During this time, artists around the world have strange dreams. It stops on the day that Johansen escapes Cthulhu.

A more likely interpretation of the events suggests that the Stars Were Right, and the Call of Cthulhu was unleashed, but Johansen’s timely intervention stopped the entrance of Cthulhu on earth. If he and his crew were responsible, the Call would have happened when the vault was opened.

One can’t reasonably conclude the Emma’s presence was solely responsible for awakening great Cthulhu; the text mentions specific latitude and longitude: boats know where that spot is, and can find it, and have been there before.

Can You Fight Cthulhu? Yes. All you need is enough blunt force trauma. But that won’t kill him.

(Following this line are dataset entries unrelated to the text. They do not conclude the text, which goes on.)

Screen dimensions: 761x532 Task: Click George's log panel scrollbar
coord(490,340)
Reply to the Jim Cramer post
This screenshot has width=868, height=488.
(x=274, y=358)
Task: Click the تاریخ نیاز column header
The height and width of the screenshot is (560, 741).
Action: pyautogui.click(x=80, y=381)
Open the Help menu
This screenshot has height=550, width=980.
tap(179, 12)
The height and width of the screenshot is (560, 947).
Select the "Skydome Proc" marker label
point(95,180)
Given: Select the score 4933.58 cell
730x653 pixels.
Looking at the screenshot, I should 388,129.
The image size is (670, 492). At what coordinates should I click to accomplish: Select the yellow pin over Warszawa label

However, one wonders what one might be able to do with more advanced technology.

Lovecraft never lived to the nuclear age, (which is a shame, because the fears of the time would have resonated with him) but one of his colleagues did, a man who collaborated with him strongly on the Cthulhu Mythos. You might have heard of him: August Derleth.
And according to Derleth, the answer to the age old question of “what happens if I nuke Cthulhu” is not “he reforms next round, but now he’s radioactive.”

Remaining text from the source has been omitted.